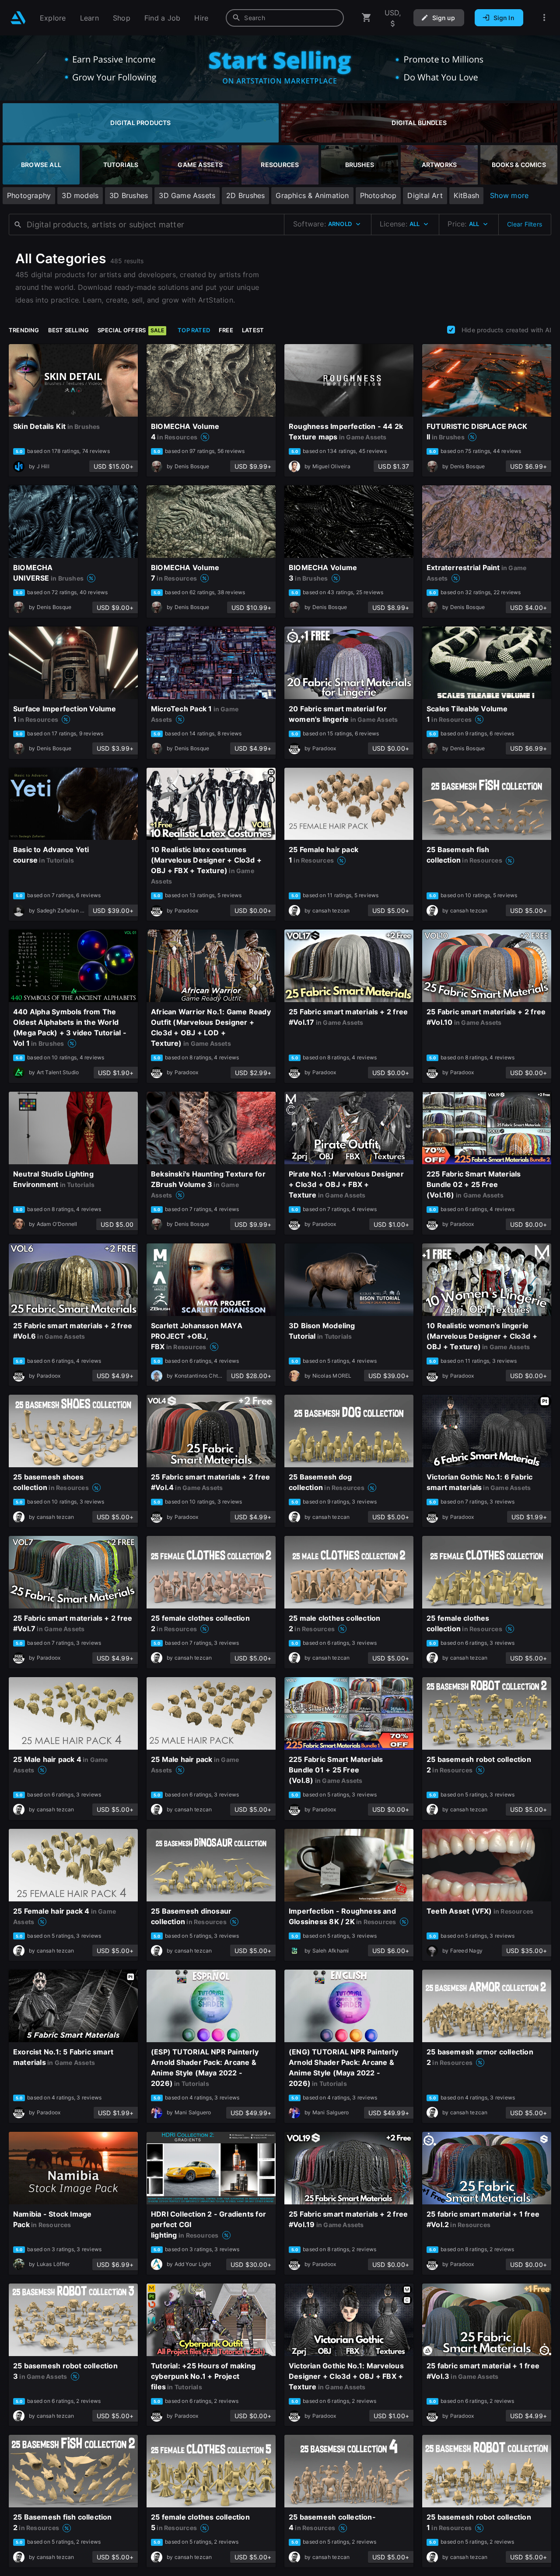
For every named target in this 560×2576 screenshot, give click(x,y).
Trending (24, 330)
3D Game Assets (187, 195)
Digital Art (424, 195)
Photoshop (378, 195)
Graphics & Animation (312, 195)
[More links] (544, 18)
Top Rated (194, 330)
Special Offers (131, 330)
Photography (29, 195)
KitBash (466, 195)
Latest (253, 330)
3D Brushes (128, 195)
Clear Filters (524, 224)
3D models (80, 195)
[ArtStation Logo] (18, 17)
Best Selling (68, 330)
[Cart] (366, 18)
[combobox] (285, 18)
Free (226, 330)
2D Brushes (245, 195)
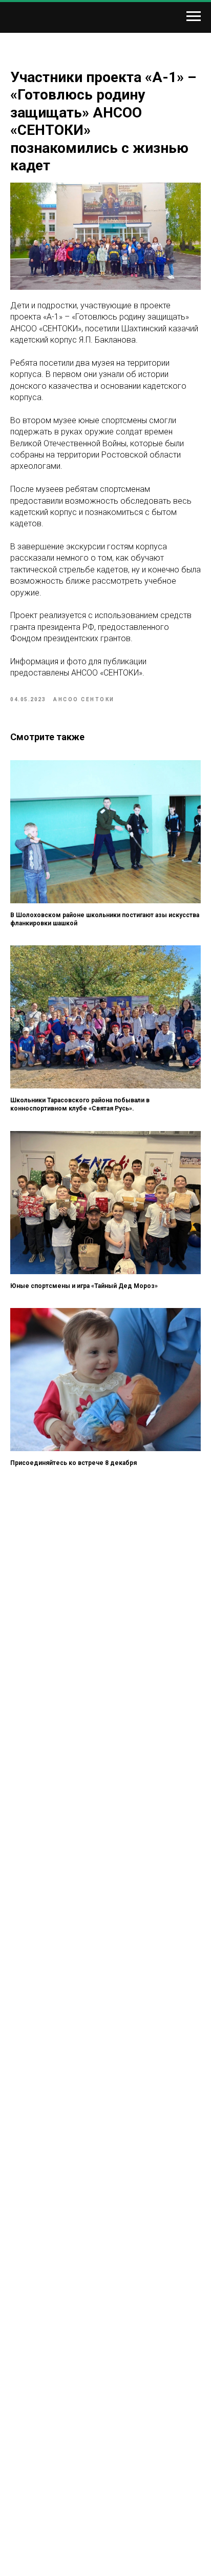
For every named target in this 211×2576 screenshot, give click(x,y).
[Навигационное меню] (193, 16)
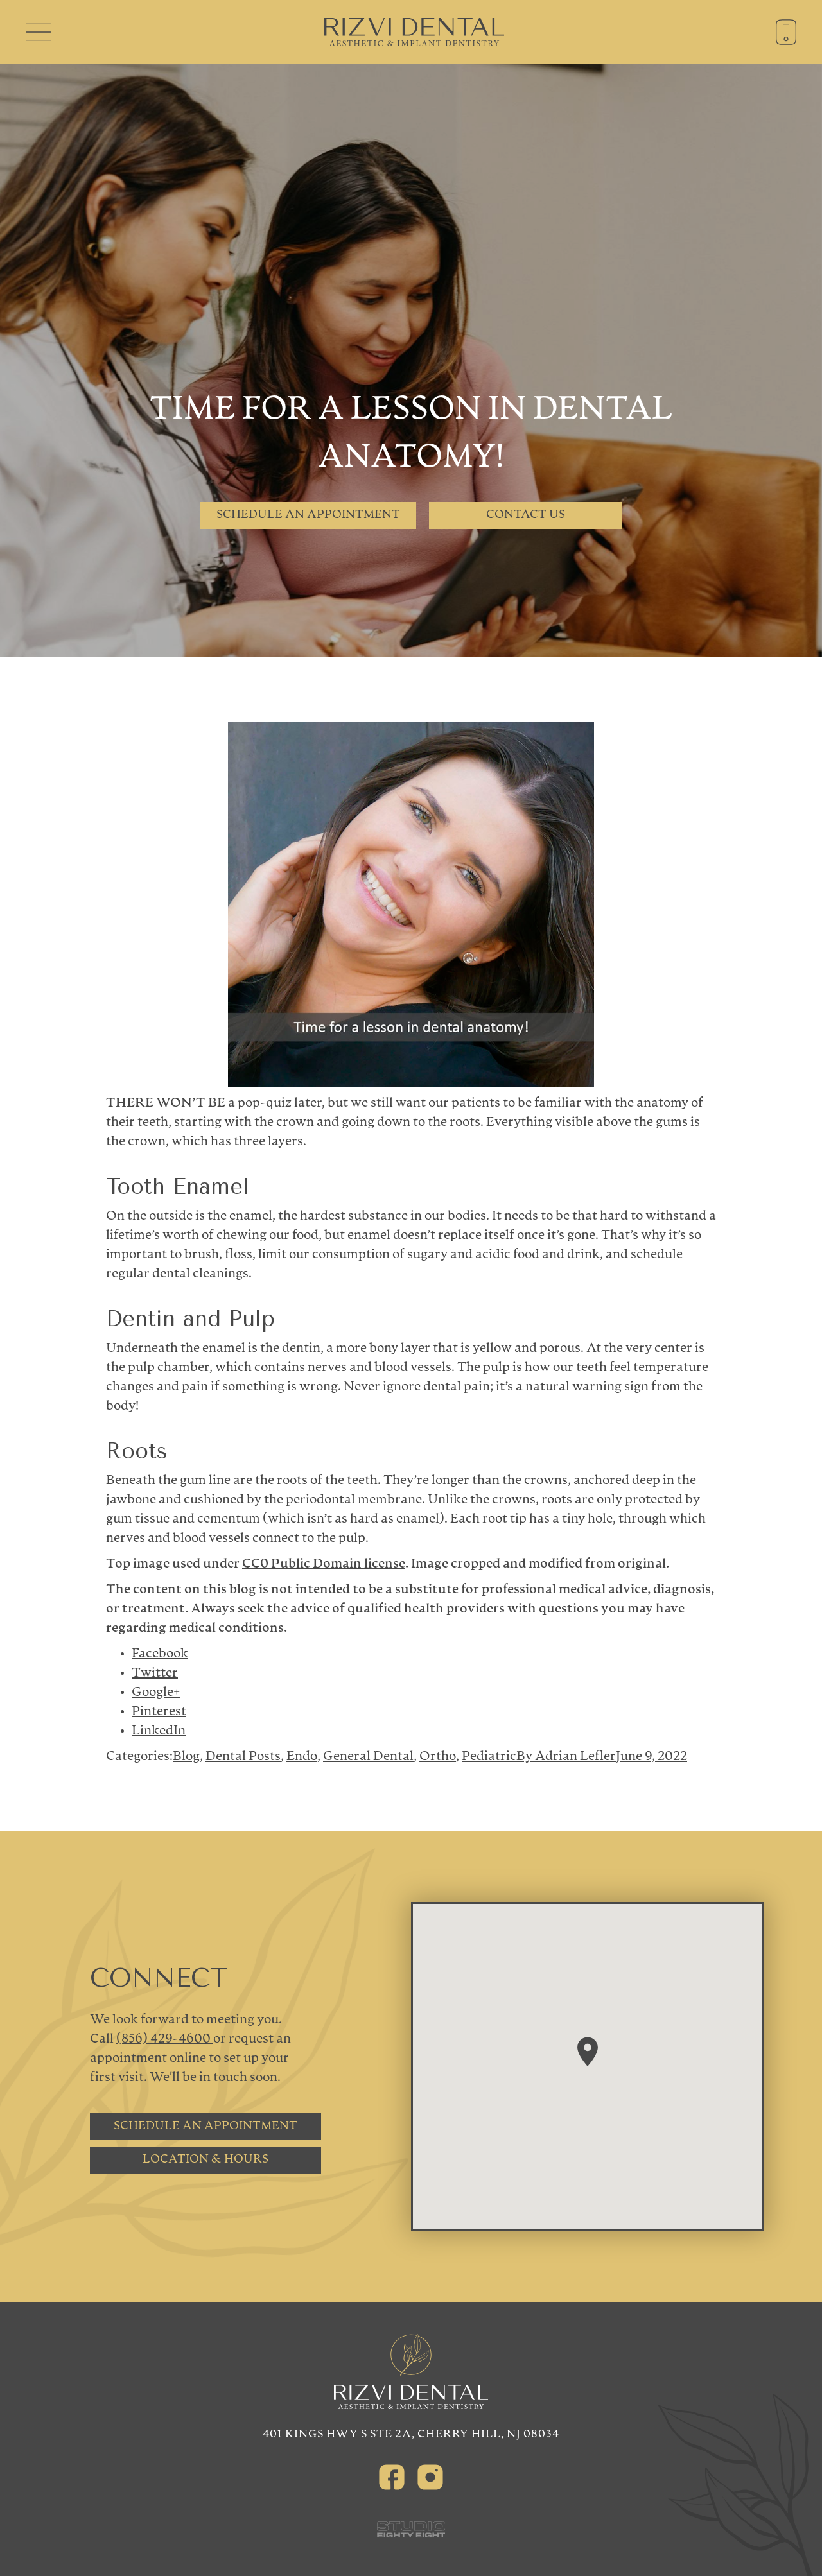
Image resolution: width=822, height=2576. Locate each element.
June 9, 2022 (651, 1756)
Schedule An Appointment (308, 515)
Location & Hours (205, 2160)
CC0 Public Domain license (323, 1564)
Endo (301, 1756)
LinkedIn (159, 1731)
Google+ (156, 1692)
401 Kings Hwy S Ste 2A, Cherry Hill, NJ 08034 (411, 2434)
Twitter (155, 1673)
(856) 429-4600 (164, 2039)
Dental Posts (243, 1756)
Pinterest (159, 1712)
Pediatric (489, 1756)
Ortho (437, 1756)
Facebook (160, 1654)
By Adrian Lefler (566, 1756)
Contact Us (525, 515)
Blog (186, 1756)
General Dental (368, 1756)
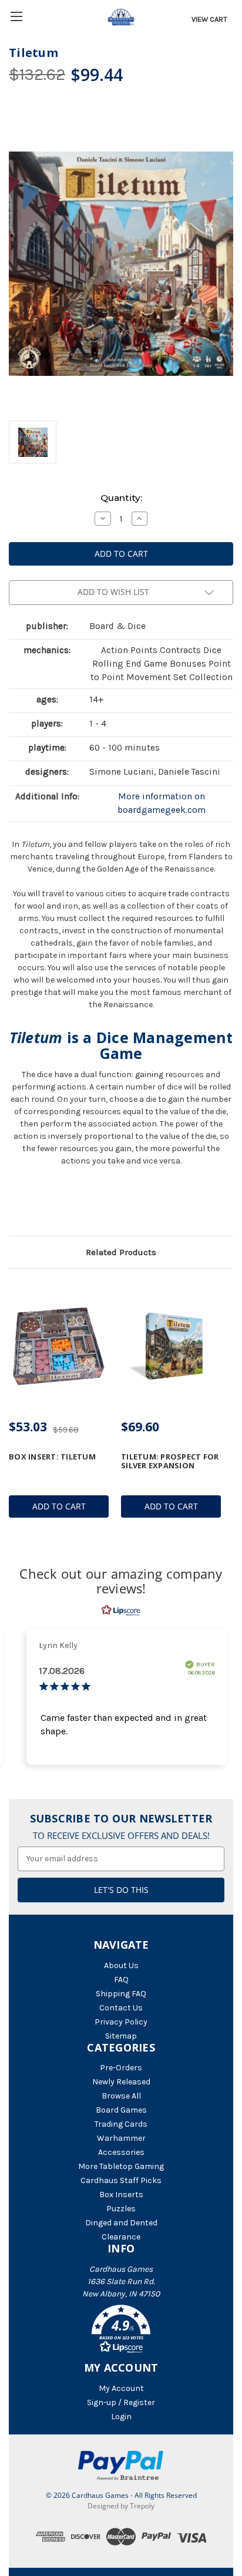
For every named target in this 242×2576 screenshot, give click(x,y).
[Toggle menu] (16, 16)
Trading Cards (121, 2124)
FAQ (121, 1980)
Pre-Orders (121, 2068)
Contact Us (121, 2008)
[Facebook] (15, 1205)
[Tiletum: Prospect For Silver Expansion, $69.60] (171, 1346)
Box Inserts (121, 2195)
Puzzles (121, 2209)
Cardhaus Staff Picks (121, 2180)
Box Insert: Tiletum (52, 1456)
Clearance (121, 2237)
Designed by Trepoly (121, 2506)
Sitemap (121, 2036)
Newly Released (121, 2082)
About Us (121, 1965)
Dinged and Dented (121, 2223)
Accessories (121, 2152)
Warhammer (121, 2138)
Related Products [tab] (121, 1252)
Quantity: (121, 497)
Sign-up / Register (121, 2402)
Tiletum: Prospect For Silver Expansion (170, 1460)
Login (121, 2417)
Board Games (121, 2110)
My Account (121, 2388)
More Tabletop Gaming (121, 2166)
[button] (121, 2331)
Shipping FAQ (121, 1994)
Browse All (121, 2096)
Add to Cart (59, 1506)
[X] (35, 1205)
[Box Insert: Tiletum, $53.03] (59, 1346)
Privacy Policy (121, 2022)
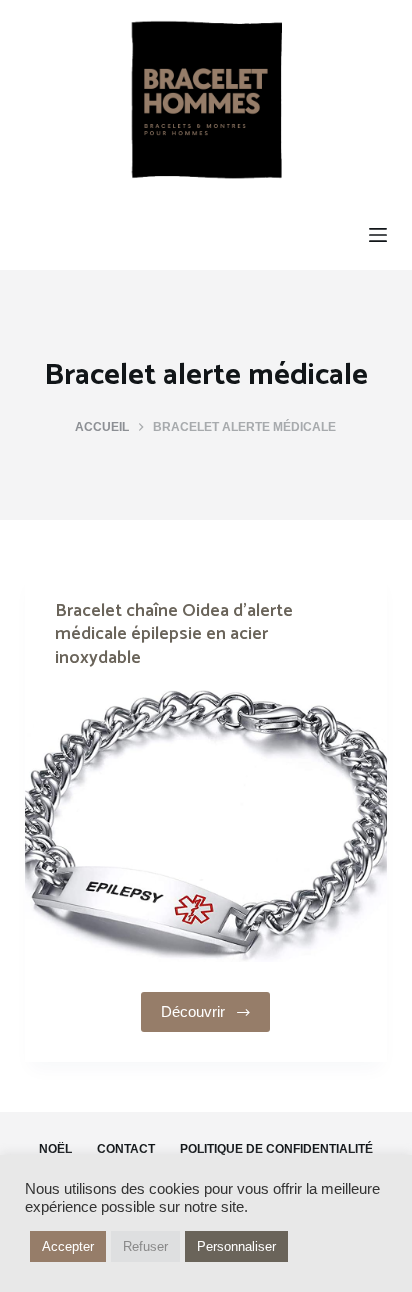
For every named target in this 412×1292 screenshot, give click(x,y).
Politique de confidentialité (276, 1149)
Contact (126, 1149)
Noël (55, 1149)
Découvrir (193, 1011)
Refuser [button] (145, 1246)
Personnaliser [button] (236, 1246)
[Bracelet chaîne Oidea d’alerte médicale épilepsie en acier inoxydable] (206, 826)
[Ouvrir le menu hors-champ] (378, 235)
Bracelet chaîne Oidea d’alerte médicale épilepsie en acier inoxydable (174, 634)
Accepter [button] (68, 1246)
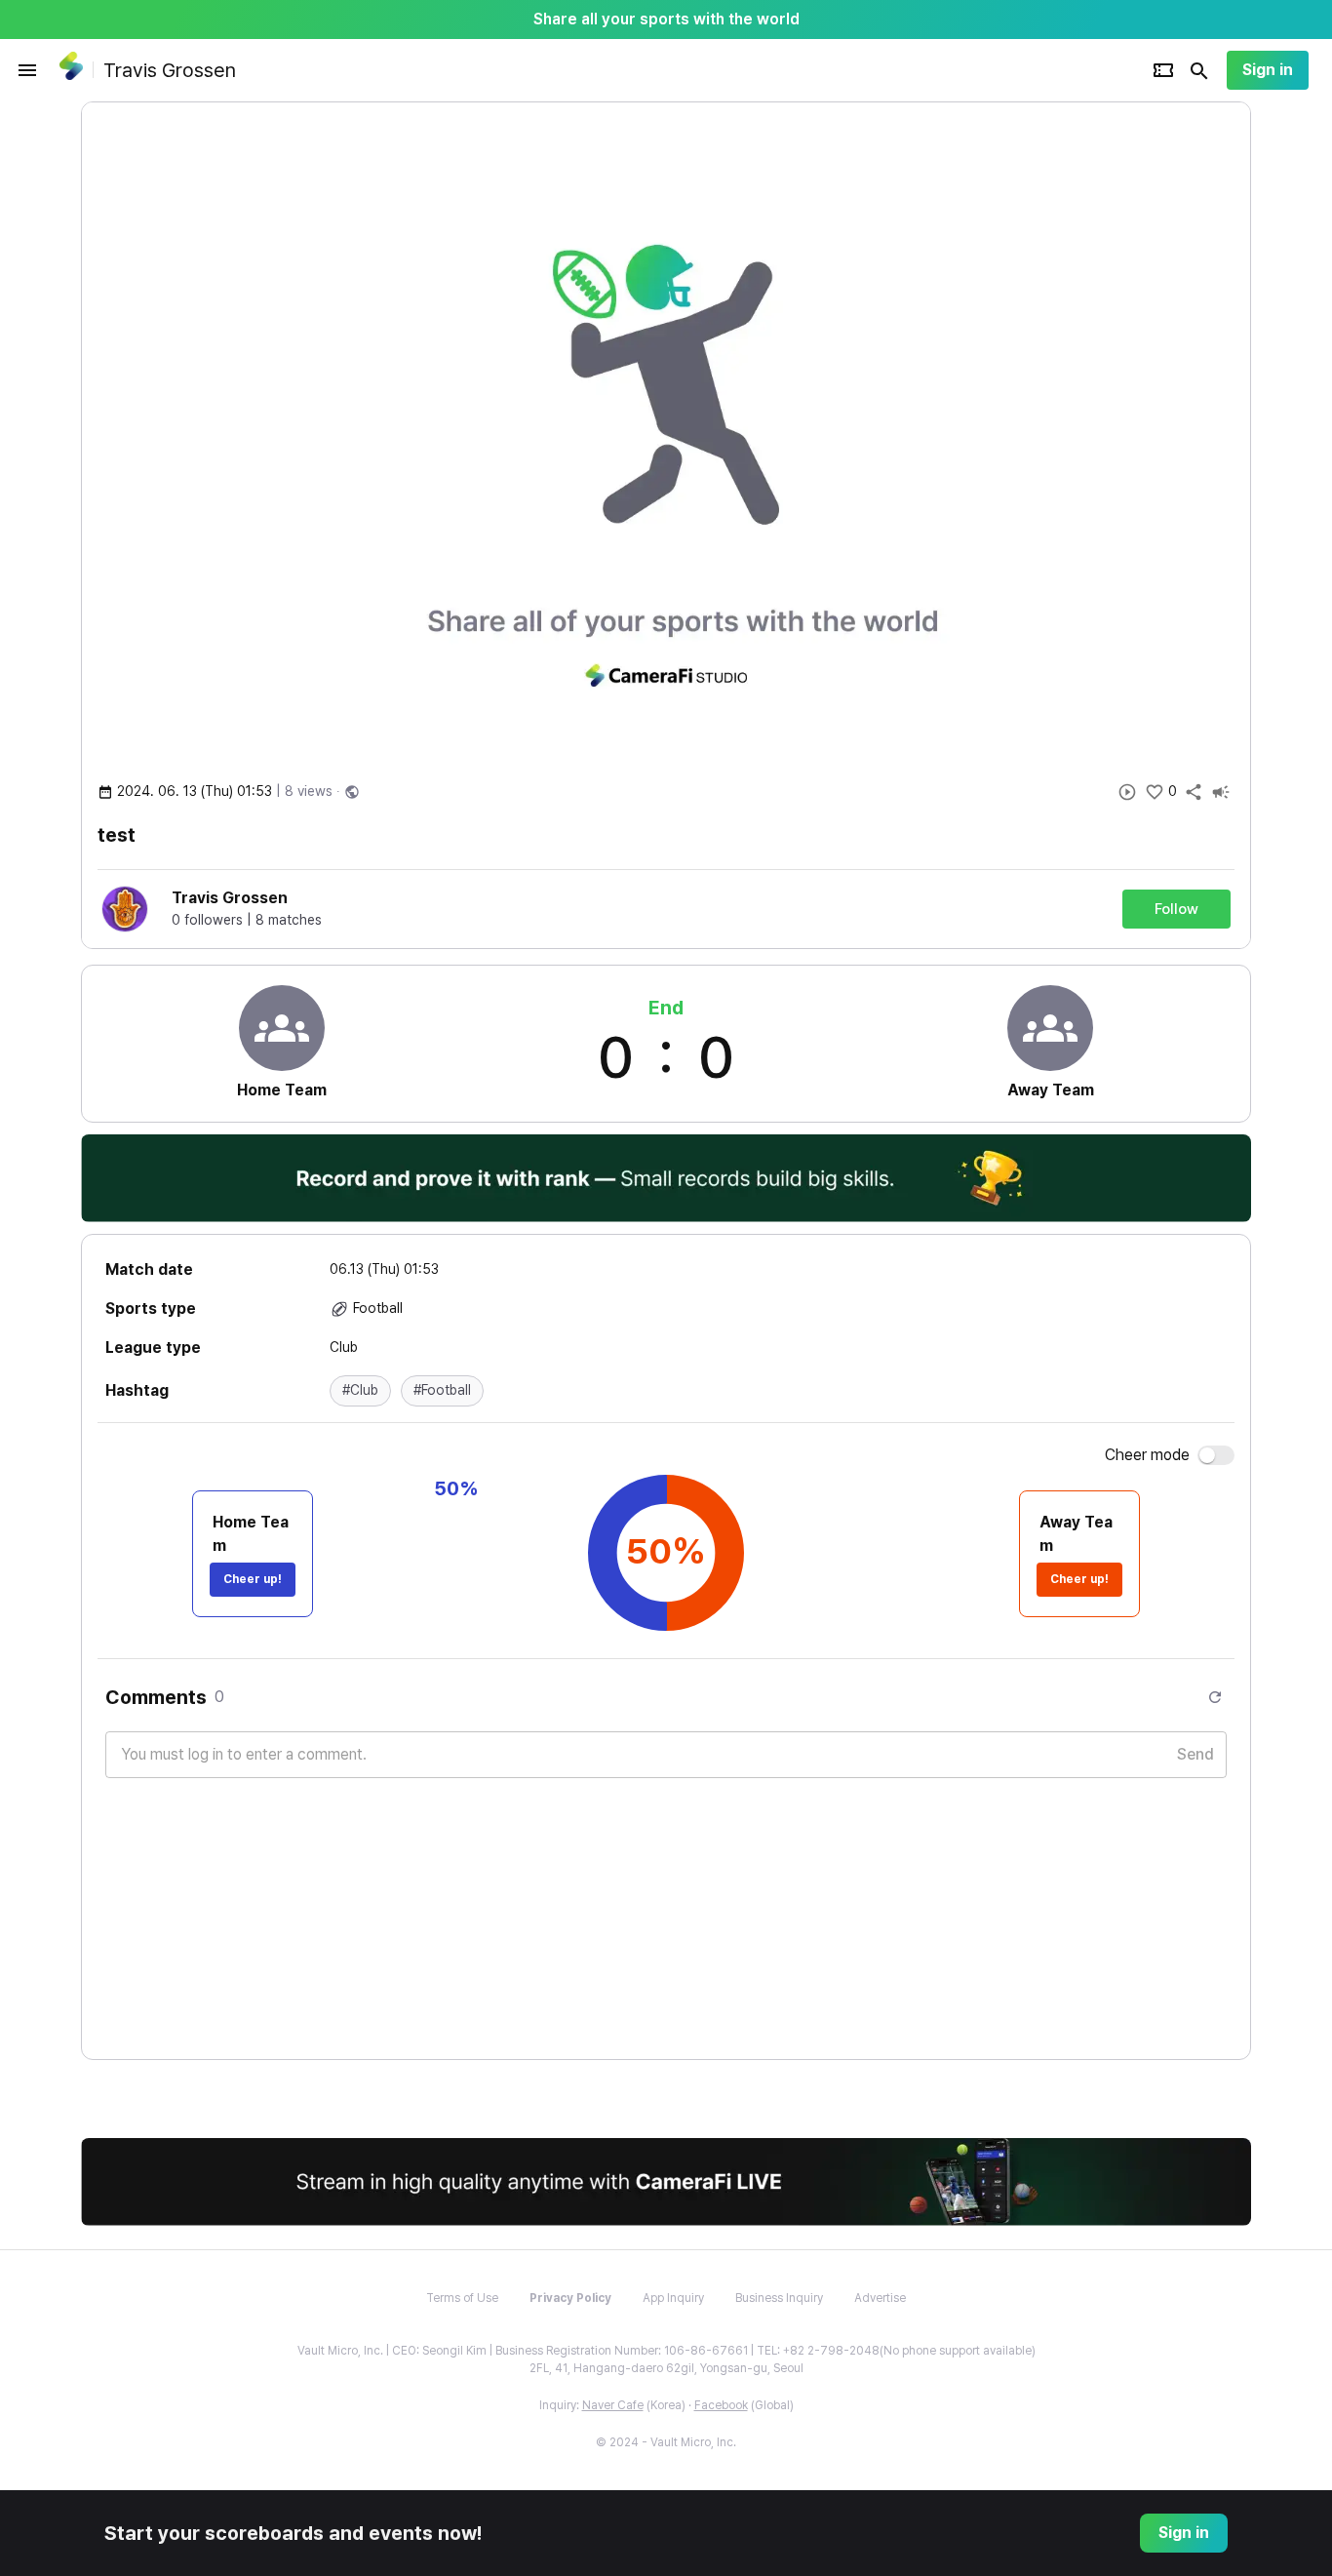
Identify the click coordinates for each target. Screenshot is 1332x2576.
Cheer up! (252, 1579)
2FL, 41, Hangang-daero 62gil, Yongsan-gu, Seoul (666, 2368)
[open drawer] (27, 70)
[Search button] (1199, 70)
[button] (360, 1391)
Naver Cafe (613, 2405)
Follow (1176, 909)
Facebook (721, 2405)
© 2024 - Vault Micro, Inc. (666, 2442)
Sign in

## [EXERCISE INSTRUCTIONS]
Taking the entries above, write out exactly each line from the one holding "Warhammer (121, 2138)" to the one holding "Privacy Policy (121, 2022)", both included, and stop there.

## [EXERCISE OUTPUT]
Warhammer (121, 2138)
Related Products [tab] (121, 1252)
Quantity: (121, 497)
Sign-up / Register (121, 2402)
Tiletum: Prospect For Silver Expansion (170, 1460)
Login (121, 2417)
Board Games (121, 2110)
My Account (121, 2388)
More Tabletop Gaming (121, 2166)
[button] (121, 2331)
Shipping FAQ (121, 1994)
Browse All (121, 2096)
Add to Cart (59, 1506)
[X] (35, 1205)
[Box Insert: Tiletum, $53.03] (59, 1346)
Privacy Policy (121, 2022)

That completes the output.